Repeat the entries exactly but omit the pictures.

─── Material provided ───

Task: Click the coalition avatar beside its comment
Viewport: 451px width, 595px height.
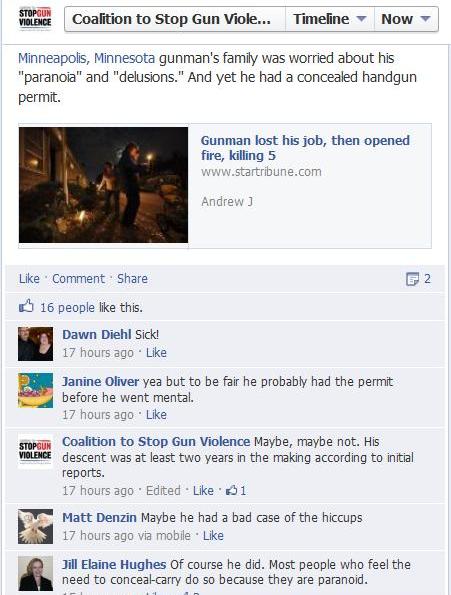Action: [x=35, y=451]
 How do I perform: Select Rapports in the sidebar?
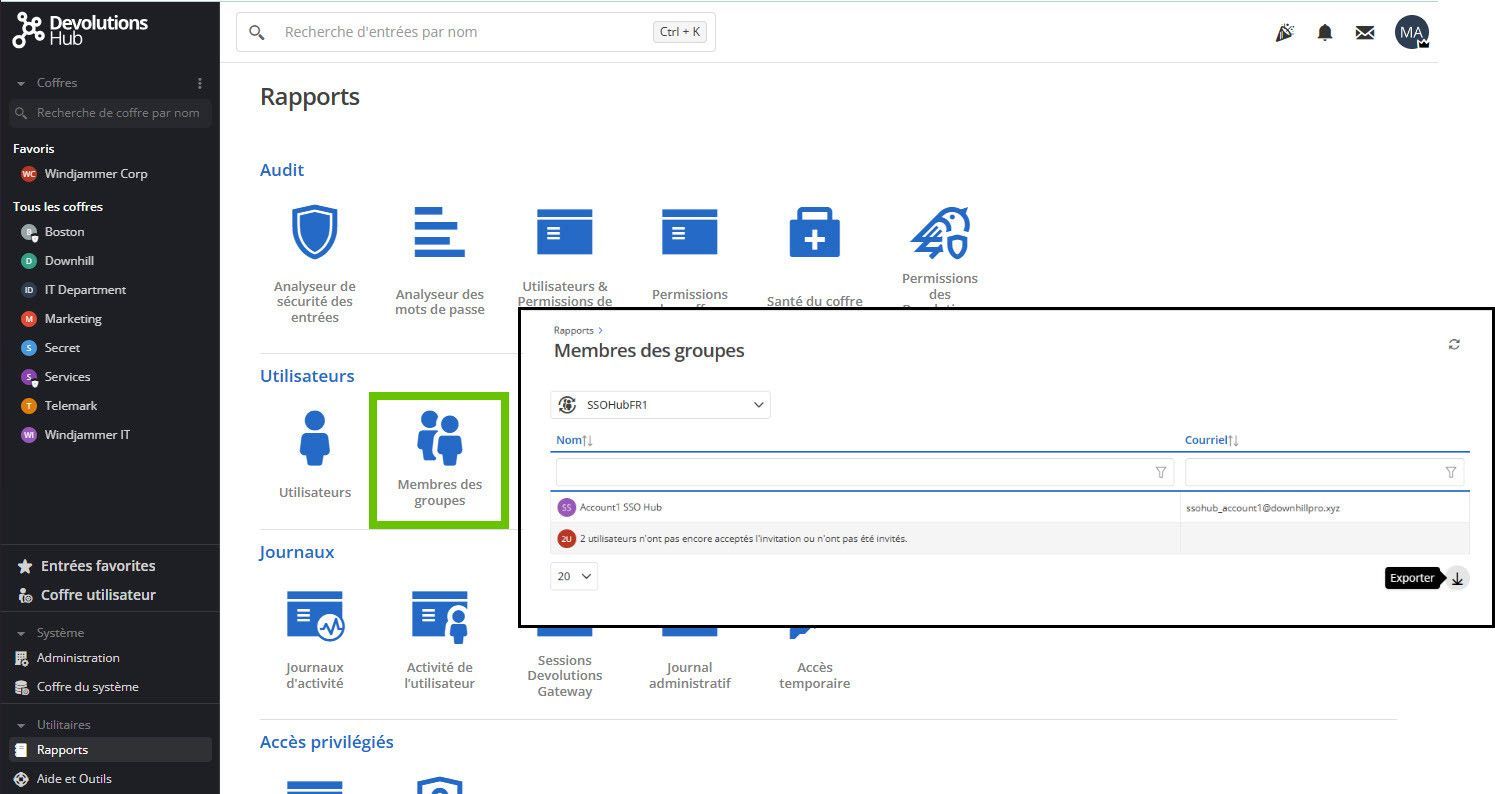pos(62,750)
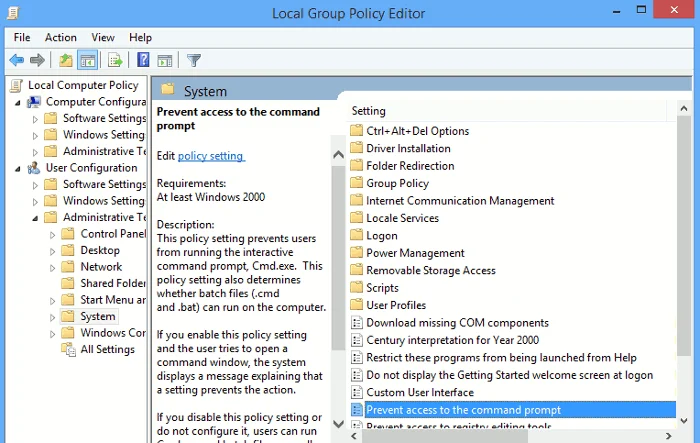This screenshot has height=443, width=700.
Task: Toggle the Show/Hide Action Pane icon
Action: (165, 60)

───

◆ Solution below:
Task: Click the coalition avatar beside its comment
Viewport: 451px width, 595px height.
Action: [x=35, y=451]
 How do I perform: Select Rapports in the sidebar?
pos(62,750)
This screenshot has height=443, width=700.
Task: Toggle the Show/Hide Action Pane icon
Action: (165, 60)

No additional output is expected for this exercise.